Information governance 101: The regulatory compliance survival kit
                
                Data profiling
After outlining how their data moves, organizations should clarify which data applies to which regulations. Data profiling— which involves generating statistical information about datasets—is indispensable for this task. This facet of data discovery addresses the problem of having data coming in from various sources and not knowing what type it is, or how it needs to be protected, Ganesan said. While determining enterprise architecture is imperative for governing data in motion, profiling data is useful for governing data at rest.
The data profiling tenet even extends to service profiling for network access control in IoT systems to learn who is accessing information, where they are from, the type of application or system they are on, what they want to connect to, and whether they do this regularly, Chapman explained. Frequently, data profiling’s objective is to build a data catalog
“that makes it easy to search,” Ganesan said. Profiling outputs provide a rich set of metadata on which to base compliance measures. “It could range from discovering ‘Here we have some text values’ to ‘Here we have some numbers for the size of the sales,’” Polikoff reasoned. “For the number of unique values, it can show where the values are unique and how many unique values there are.”
Classifications
After deconstructing the enterprise architecture and profiling data, organizations should construct a data catalog to understand the specific actions that will fulfill their myriad regulatory obligations. According to Aasman, “You can’t have data governance if you don’t have a catalog of all the data assets that you have.” Organizations frequently populate data catalogs by tagging data according to classifications, which may not always be adequate. Aasman characterized the term “tagging” as extremely primitive. “Really, you want to have a full semantic description of the content of every digital asset.” Such detailed descriptions would not only include potential regulations impacting data but also their applications, databases, and the processes they support.
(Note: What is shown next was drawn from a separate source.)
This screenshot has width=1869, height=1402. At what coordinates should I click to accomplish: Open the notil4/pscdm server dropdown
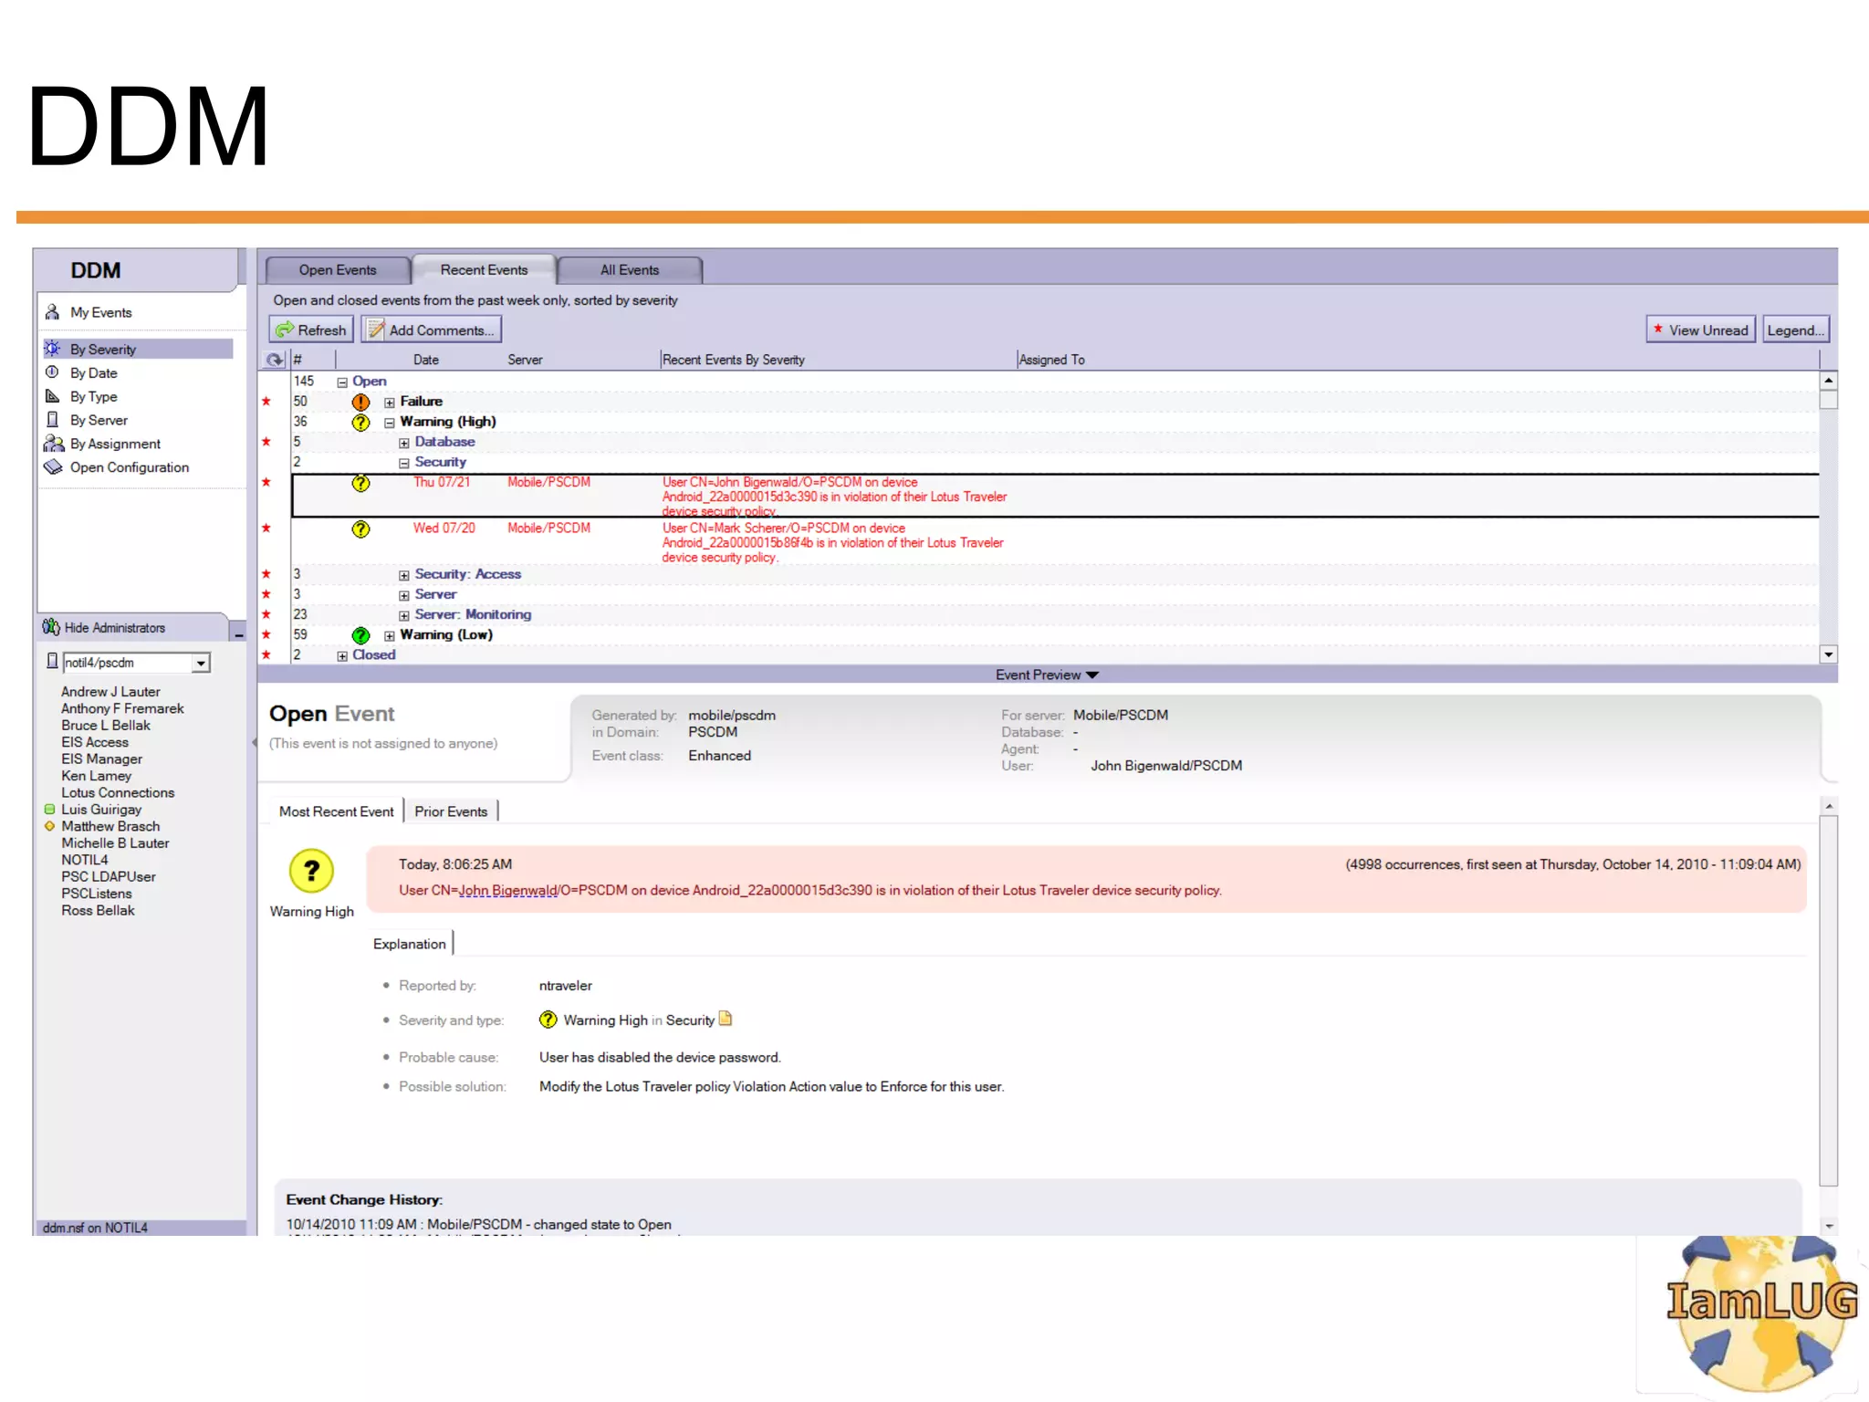[x=201, y=664]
Machine learning is often employed to automate the classification step and may do so by scrutinizing metadata. Although metadata can inform classifications, it’s more effective to combine such analysis with “looking at the content and mapping that to rules,” Ganesan noted. By combining this rules-based approach with machine learning methods, organizations can accurately populate data catalogs to know what data are applicable to which regulations. They can then leverage this collection of “tags to build controls and operationalize them,” Ganesan said.
                
	
    
                Policy enforcement
By implementing the preceding steps, organizations can take timely action to ensure they comply with regulations. The controls Ganesan referenced for operationalizing compliance measures are broad and include the following:
♦ Obfuscation: The most ubiquitous means of rendering sensitive data anonymous are encryption and tokenization, which offer obvious security benefits. According to Ganesan, randomized encryption obfuscates data “so the numbers one, two, three are always four, five, six. But, the four, five, six is random.” A key advantage of this approach is that organizations can still leverage this data for endeavors such as queries for which they don’t need the actual personal information itself. Other encryption techniques include certificate-based encryption, which verifies that a machine talking to another machine has the authority to do so, Chapman said.
♦ Access controls: One of the advantages of employing centralized platforms for managing regulatory information is using them as a console for administrating access control lists. Competitive offerings can “translate these rules into a native database,” Ganesan said.
♦ Micro-segmentation: Typically relevant at the networking level, micro-segmentation takes two forms. The first Chapman identified as “what devices and what people are on what systems and users.” A best practice is to isolate systems containing sensitive data. The other form of segmentation is useful when there is information coming out of a transaction or interaction and it is necessary to take some of it and send it to one place and send the rest somewhere else. Such routing should be based on regulatory requirements.